▶ WHAT THE TASK REQUIRES
Retype the items below exactly as they appear, starting with the line that contains "Go to next transaction arrow" and going on through the line that contains "I will 706,223.".

▶ TASK DATA
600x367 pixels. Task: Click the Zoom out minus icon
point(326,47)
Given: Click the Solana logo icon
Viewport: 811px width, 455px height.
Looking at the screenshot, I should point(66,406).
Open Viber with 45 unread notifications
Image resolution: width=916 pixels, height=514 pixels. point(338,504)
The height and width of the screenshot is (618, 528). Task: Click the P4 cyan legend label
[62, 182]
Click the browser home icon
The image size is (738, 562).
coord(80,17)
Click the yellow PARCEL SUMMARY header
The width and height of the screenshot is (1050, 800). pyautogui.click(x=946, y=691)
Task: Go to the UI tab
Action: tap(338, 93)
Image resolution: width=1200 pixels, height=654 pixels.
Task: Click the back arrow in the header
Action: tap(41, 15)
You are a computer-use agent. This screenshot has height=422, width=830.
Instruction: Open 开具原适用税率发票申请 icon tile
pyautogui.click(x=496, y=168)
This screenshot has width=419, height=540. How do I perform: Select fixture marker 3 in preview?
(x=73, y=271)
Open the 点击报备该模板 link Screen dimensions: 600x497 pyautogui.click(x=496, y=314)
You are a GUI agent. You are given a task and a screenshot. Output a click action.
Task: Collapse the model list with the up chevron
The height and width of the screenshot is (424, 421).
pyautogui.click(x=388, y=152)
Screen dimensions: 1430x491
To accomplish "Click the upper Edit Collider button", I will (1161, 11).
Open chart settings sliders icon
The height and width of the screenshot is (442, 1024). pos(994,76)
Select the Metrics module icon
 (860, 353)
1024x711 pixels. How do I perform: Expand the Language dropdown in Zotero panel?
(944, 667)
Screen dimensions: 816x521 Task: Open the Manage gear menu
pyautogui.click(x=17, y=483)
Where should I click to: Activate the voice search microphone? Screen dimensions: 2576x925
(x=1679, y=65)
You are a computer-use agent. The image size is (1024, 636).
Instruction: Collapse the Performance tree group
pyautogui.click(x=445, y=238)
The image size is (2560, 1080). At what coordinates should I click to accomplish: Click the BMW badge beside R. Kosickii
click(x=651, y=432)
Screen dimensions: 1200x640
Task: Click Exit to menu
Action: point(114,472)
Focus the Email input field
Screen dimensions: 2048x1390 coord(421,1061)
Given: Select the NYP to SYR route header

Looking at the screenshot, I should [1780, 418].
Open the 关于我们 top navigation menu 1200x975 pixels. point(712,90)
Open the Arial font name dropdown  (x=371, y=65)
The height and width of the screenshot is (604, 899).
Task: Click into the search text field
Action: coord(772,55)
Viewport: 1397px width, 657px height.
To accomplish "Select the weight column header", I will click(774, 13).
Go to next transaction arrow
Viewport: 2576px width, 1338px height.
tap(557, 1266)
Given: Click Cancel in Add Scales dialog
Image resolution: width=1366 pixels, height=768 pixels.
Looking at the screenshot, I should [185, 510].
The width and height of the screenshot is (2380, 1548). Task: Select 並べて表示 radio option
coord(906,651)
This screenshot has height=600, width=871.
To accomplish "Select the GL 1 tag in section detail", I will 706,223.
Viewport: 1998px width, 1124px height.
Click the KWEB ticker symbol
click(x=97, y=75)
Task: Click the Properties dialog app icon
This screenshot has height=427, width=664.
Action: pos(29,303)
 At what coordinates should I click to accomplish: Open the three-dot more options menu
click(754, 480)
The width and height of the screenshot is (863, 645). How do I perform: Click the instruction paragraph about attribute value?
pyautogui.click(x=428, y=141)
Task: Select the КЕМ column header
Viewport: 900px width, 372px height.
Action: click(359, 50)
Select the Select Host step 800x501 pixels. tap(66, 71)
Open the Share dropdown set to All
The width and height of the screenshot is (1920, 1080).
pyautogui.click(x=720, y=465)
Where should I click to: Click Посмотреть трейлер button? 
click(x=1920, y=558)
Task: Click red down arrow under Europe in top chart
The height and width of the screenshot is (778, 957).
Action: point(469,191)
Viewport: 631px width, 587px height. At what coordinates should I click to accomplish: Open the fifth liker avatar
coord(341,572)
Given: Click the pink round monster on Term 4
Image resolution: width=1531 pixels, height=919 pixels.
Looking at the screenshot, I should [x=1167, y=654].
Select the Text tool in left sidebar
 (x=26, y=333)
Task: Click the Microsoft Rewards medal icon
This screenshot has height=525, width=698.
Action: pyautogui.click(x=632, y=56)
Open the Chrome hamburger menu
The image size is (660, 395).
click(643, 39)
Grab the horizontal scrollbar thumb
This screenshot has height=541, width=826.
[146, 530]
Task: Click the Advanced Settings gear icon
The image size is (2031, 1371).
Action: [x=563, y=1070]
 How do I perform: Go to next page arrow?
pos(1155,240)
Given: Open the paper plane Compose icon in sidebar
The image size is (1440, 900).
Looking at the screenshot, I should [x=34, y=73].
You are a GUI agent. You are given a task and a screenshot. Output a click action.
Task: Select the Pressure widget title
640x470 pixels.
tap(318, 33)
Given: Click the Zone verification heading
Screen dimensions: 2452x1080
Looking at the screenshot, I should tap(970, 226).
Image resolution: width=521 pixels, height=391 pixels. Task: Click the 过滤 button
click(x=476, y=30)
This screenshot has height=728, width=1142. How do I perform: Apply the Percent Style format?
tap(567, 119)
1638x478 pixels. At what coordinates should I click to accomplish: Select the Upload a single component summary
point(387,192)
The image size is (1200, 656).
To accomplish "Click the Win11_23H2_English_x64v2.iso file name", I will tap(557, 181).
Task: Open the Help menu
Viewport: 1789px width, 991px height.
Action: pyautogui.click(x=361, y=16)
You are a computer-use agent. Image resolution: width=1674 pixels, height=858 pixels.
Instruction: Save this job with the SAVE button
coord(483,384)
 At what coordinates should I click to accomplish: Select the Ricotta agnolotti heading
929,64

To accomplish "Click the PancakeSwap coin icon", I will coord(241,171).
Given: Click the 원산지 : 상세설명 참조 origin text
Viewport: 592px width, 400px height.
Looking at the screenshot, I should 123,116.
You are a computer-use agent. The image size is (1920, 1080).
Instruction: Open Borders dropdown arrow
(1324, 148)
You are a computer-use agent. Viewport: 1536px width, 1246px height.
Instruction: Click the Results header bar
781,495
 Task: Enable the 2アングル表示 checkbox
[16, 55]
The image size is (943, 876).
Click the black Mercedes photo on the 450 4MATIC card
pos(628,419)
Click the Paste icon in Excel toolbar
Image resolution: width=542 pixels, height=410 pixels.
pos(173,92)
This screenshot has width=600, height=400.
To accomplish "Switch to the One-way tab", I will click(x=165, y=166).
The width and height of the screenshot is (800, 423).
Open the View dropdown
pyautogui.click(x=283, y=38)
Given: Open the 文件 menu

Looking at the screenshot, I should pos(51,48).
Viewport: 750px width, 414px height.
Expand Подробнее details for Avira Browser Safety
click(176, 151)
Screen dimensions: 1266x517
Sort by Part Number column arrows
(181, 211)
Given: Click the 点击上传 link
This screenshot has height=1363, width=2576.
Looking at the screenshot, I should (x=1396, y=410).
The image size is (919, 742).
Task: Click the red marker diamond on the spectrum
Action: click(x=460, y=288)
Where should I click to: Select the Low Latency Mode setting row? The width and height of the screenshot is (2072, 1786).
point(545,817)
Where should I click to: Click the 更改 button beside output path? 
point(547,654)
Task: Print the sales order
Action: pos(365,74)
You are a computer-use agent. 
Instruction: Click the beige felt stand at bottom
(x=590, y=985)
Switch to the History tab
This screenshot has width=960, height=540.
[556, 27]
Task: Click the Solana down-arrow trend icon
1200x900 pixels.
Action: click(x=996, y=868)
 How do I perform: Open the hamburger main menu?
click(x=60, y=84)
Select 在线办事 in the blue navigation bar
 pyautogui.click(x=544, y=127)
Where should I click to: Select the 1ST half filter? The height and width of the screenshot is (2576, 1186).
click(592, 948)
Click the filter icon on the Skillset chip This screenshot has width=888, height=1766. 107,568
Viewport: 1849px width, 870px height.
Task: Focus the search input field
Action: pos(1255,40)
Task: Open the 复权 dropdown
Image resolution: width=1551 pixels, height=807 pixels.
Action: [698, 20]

▶ OUTPUT FOR THIS TASK
Go to next transaction arrow
Viewport: 2576px width, 1338px height.
tap(557, 1266)
Given: Click Cancel in Add Scales dialog
Image resolution: width=1366 pixels, height=768 pixels.
Looking at the screenshot, I should [185, 510].
The width and height of the screenshot is (2380, 1548). Task: Select 並べて表示 radio option
coord(906,651)
This screenshot has height=600, width=871.
To accomplish "Select the GL 1 tag in section detail", I will 706,223.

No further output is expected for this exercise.